Write out, please, each line from the one containing "373x226 pixels." to the final line of the data, both included, exactly and without pictures.

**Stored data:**
------------------------------------

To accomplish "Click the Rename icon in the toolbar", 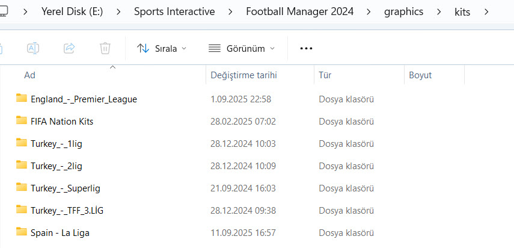I will (33, 48).
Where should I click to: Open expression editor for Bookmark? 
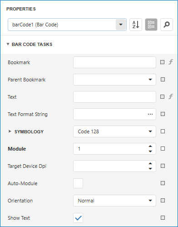pos(171,62)
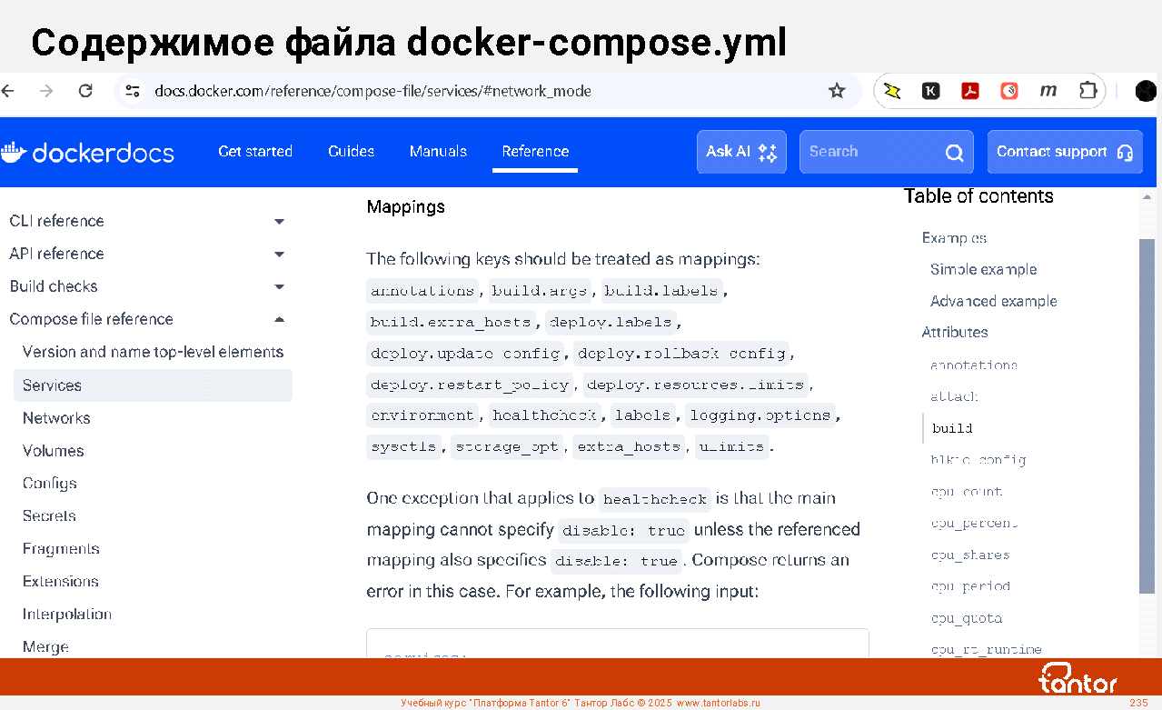Bookmark page with the star icon
The height and width of the screenshot is (710, 1162).
point(837,91)
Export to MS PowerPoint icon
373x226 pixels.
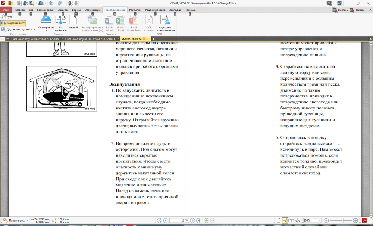[x=134, y=20]
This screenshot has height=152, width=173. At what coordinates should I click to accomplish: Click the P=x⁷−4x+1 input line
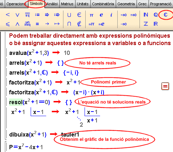(x=26, y=147)
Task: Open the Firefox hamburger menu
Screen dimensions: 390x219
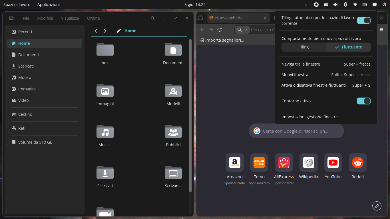Action: click(x=381, y=30)
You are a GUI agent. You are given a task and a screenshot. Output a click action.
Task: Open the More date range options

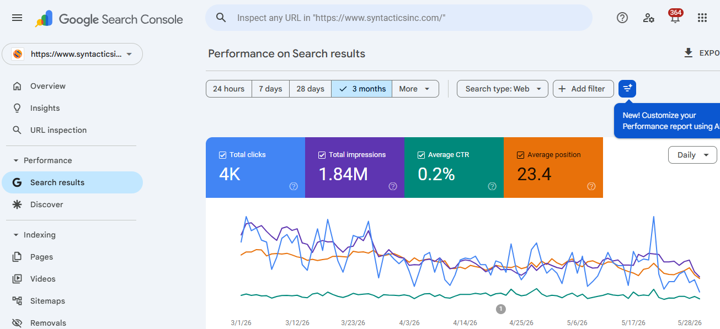(x=415, y=89)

------------------------------------

**RESULT OF THE EXERCISE:**
373x226 pixels.
[x=134, y=20]
This screenshot has height=152, width=173. At what coordinates should I click to accomplish: Click the P=x⁷−4x+1 input line
(x=26, y=147)
Task: Open the Firefox hamburger menu
Screen dimensions: 390x219
Action: click(x=381, y=30)
You are a GUI agent. You are given a task and a screenshot. Output a click action.
Task: Open the More date range options

(x=415, y=89)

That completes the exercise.